With three children and Beverley gamely holding the family together, his career in the following years became a dizzying list of achievements. Among them are a Daily News stint in New York, producing and directing Jacques Cousteau, the celebrated underwater explorer, inventing our well-known Heritage Minutes and writing, directing and producing many of them. The detail becomes difficult and tedious to follow, its abundance the book's major stumbling block. There is however, no denying Watson's remarkable abilities and successes.

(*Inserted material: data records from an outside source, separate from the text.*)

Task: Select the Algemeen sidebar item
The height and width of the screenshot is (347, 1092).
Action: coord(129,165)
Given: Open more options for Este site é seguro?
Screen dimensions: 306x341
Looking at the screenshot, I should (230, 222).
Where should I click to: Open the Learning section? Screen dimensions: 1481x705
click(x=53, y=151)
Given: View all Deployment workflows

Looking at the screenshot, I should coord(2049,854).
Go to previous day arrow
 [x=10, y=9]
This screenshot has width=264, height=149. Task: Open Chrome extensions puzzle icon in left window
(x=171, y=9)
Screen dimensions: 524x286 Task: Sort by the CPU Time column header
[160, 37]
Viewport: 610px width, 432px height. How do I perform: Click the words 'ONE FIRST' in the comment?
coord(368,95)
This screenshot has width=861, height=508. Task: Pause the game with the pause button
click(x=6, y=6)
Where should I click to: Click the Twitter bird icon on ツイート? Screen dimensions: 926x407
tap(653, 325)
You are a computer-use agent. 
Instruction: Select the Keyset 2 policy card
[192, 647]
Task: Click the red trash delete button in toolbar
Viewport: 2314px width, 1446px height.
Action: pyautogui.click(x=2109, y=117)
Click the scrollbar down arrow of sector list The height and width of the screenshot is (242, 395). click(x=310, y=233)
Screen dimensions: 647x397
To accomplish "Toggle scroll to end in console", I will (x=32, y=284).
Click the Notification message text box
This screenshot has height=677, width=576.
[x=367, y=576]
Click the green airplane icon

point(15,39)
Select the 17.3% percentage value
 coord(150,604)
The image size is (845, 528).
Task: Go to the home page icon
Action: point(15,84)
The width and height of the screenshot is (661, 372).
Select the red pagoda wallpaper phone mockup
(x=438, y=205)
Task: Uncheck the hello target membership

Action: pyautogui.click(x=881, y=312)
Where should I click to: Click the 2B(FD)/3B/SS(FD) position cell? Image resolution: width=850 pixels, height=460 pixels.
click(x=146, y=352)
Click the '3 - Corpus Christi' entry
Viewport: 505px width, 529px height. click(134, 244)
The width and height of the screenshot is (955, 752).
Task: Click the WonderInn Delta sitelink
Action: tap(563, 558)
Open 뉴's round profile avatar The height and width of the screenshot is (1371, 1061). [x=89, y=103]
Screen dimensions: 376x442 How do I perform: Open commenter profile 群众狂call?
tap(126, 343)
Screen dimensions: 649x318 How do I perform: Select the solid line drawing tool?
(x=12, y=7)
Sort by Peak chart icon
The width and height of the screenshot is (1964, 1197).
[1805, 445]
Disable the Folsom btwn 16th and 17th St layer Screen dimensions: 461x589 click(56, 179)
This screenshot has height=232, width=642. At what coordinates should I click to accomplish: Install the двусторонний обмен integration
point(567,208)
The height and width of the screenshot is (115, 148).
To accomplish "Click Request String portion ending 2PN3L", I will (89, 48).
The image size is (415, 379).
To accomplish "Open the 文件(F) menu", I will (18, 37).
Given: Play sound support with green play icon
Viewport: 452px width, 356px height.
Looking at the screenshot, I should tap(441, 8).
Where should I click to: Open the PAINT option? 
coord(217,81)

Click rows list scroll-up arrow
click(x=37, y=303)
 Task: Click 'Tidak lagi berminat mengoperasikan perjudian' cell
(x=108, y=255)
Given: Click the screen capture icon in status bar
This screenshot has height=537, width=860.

Though it is hard to choose among them, the climax came, perhaps, with his Chairmanship of the Board of CBC, an intensely political appointment and a triumph, especially in the light of his often contentious earlier history. In middle life a final breakup of a marriage that had long since become incompatible and a happy new partnership with Caroline Bamford rounds out this work whose every page breathes Tennyson's pledge from "Ulysses": "To strive, to seek, to find and not to yield." Watson ends his massive record philosophically, with a guarded hopefulness: "On the whole I incline to the considered and rational view that, slow as it seems, and largely because we are crying out against our barbarities instead of concealing them-that on the whole we are moving slowly towards civilization."